The pair were born on Saturday evening to Meng Meng - a panda on loan from China.
One of Berlin's leading papers, Der Tagesspiegel, asked its readers to come up with name suggestions.
Top of the poll: "Hong" and "Kong".
One reader wrote in to say they should be named "in solidarity with a city fighting for survival".
Other suggested names included "Joshua Wong Chi-fung" and "Agnes Chow Ting" - after two prominent Hong Kong democracy activists.
Loaning pandas to zoos around the world is part of China's soft diplomacy, aimed at winning hearts and minds abroad.
As the cubs will have to be returned to China in two to four years, the paper suggested that naming them after the activists might even be a sneaky way of keeping them in Germany.
- Why closed stores caused trouble in China for Zara
- Seven ways China's media took on HK protests
- What led to a single gunshot being fired?

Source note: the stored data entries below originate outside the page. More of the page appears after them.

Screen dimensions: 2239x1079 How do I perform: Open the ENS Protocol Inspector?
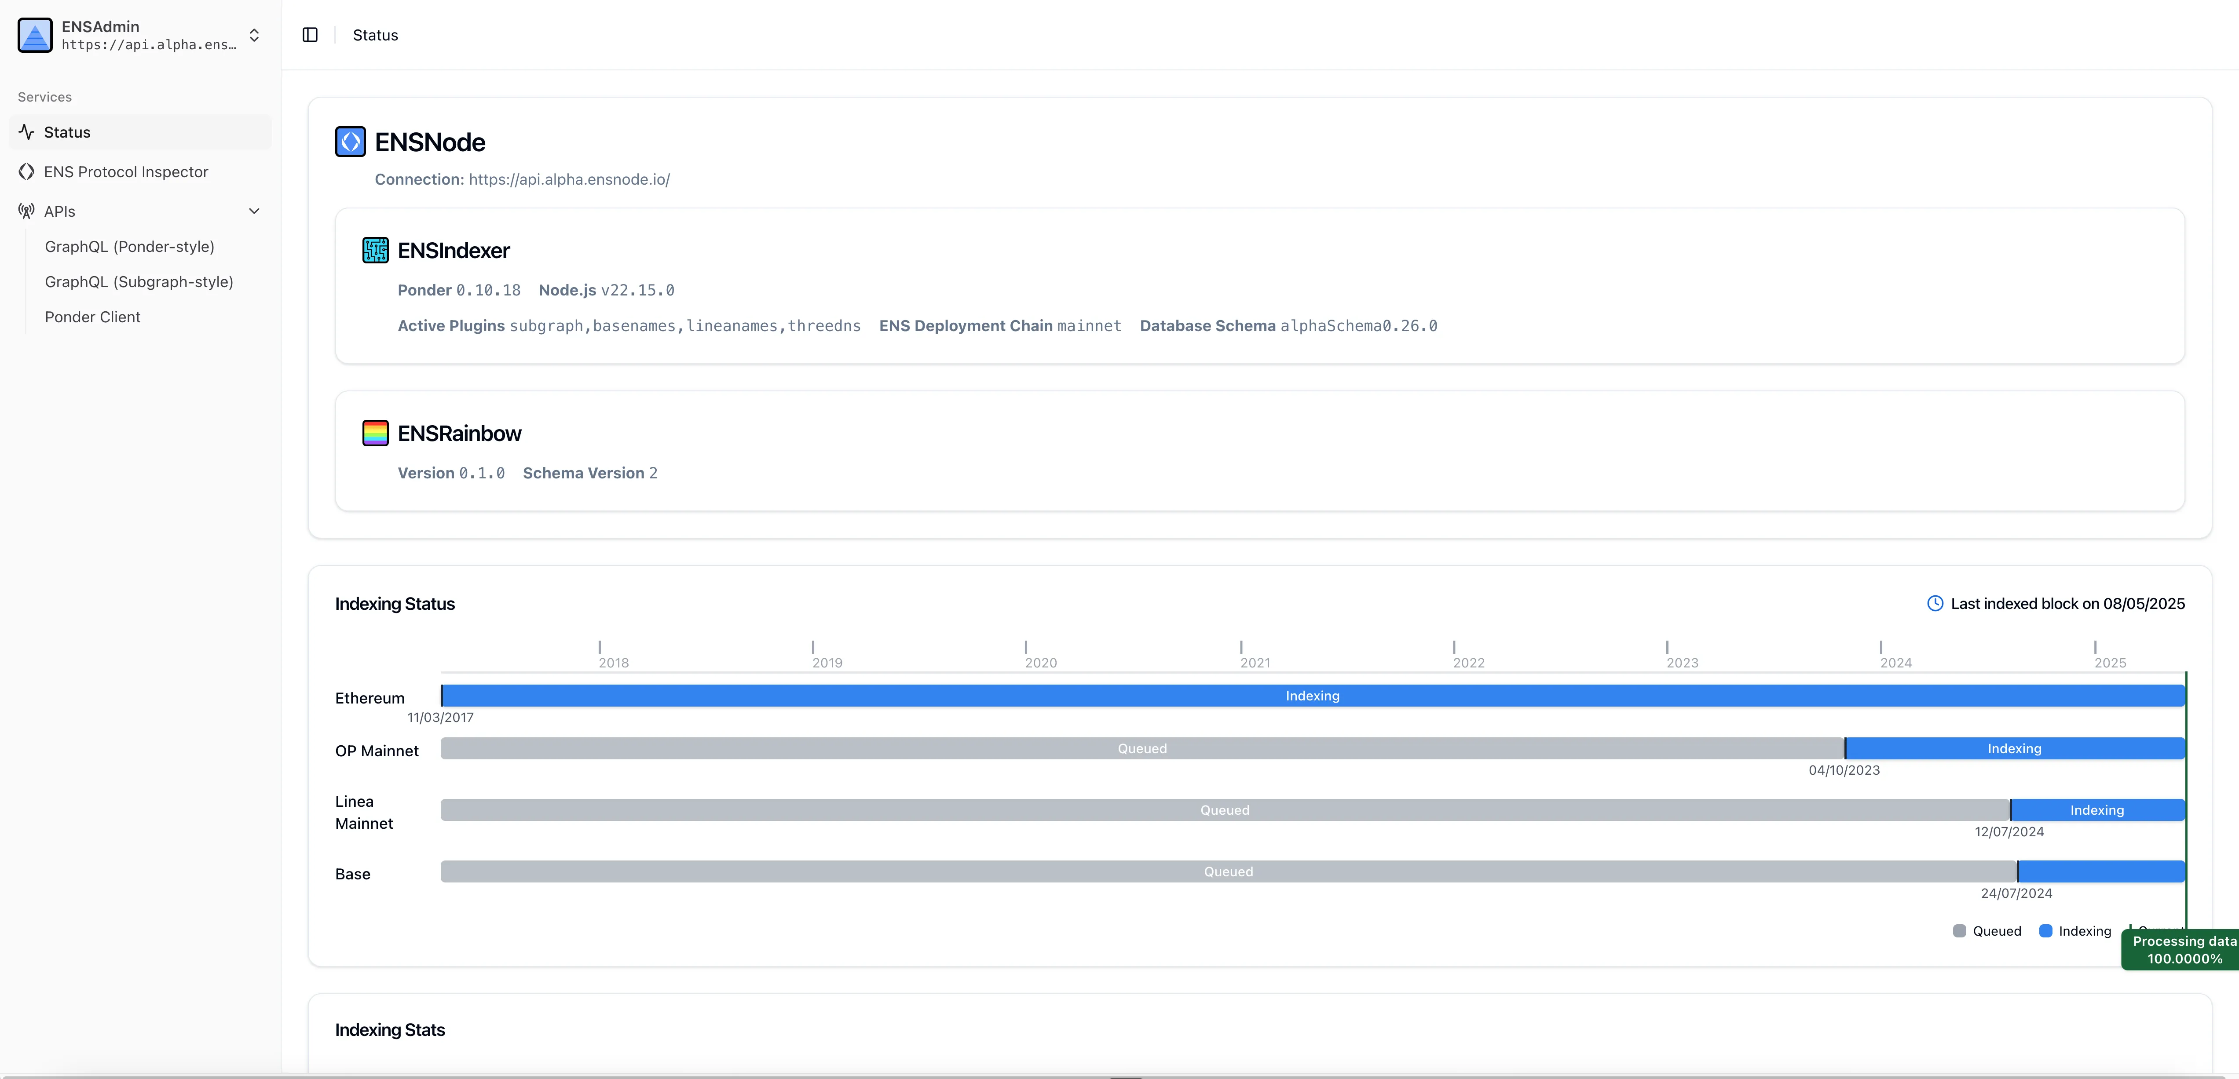point(125,172)
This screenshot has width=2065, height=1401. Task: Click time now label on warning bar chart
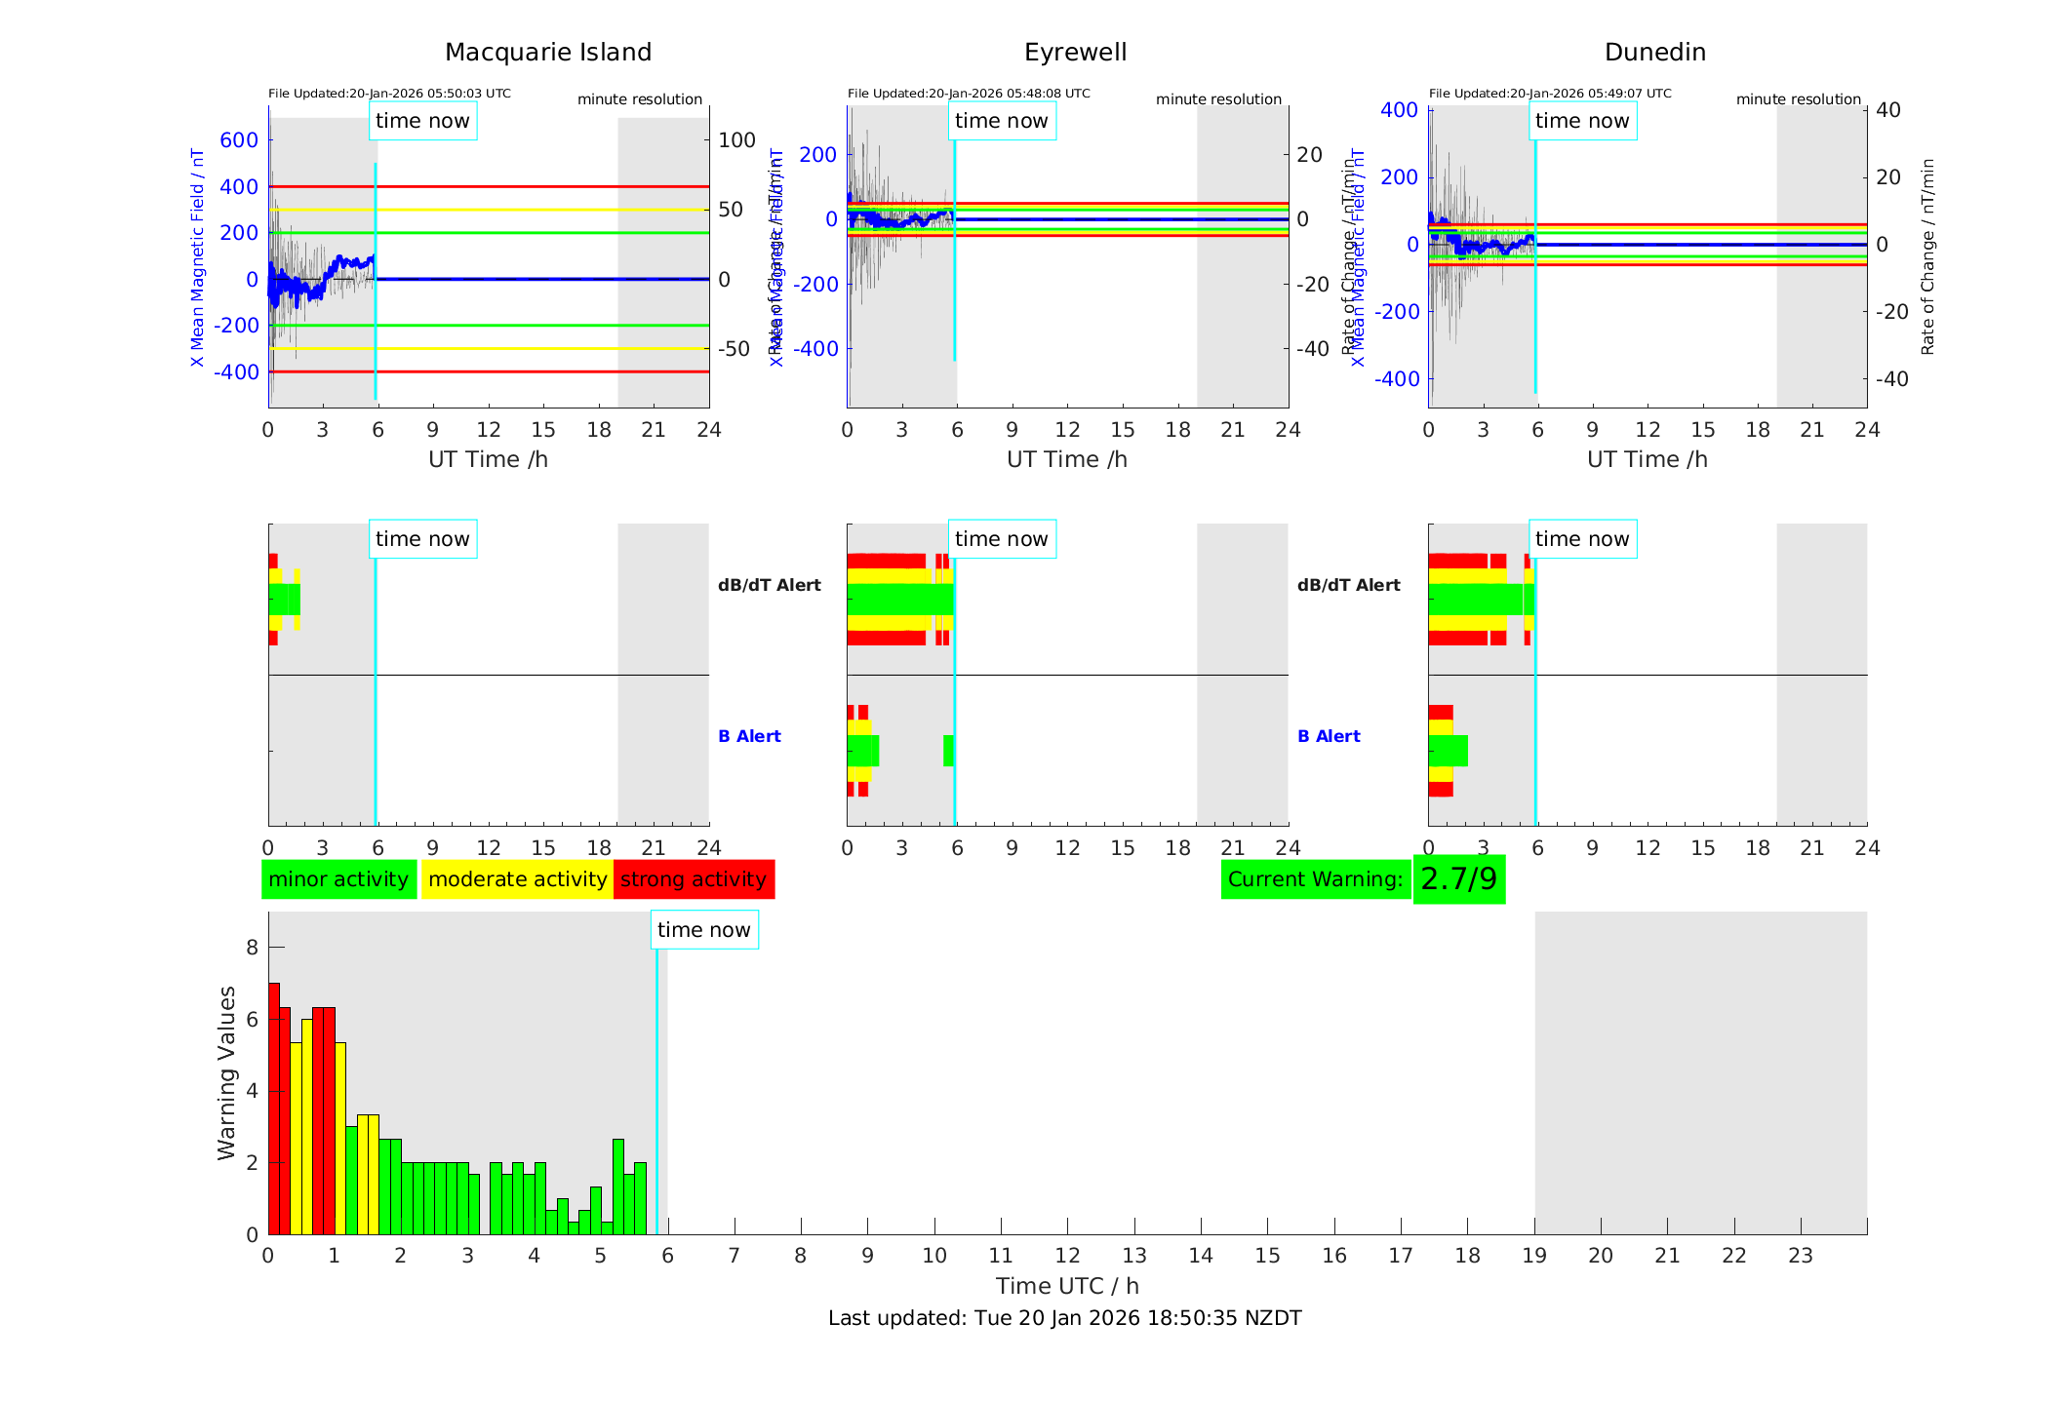click(703, 930)
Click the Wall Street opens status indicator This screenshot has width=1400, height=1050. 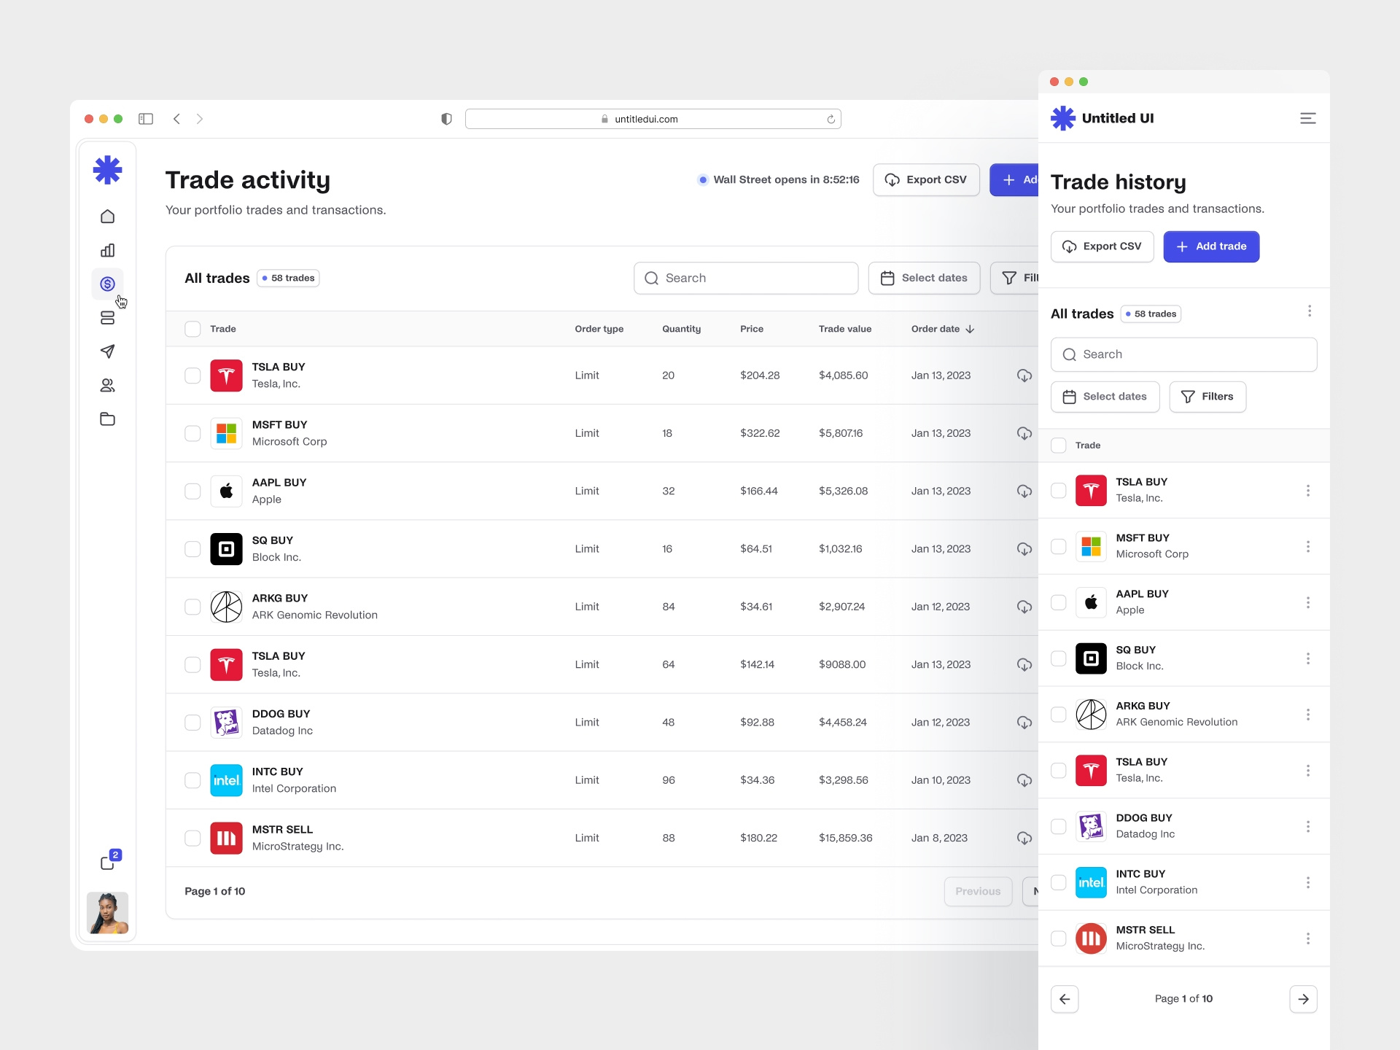click(778, 179)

The poll is in no way binding or even related to the zoo - but it was soon picked up by Germany's leading tabloid, Bild, which issued a passionate call "to politicise" the naming of the little pandas.
"Bild is choosing to call the panda cubs Hong and Kong because it's China's brutal politics that lies behind these panda babies," the paper wrote on Thursday.
"Bild is demanding of the German government that it reacts in a political way to the birth of these small bears."
As German Chancellor Angela Merkel is currently on a visit to China, Bild said she could even relay the news to President Xi Jinping in person.
Hong Kong activists had already called on Ms Merkel to raise their cause during her talks in Beijing.
In an earlier interview with Bild, activist Joshua Wong had suggested the zoo should name the animals "Freedom" and "Democracy".
The German media's foray into panda PR came as Hong Kong's government launched a series of full-page adverts in international newspapers, designed to reassure investors that the city is still open for business.
The ads, which will run in leading papers around the world, say the government is determined to achieve a "peaceful, rational and reasonable resolution" to present political tensions.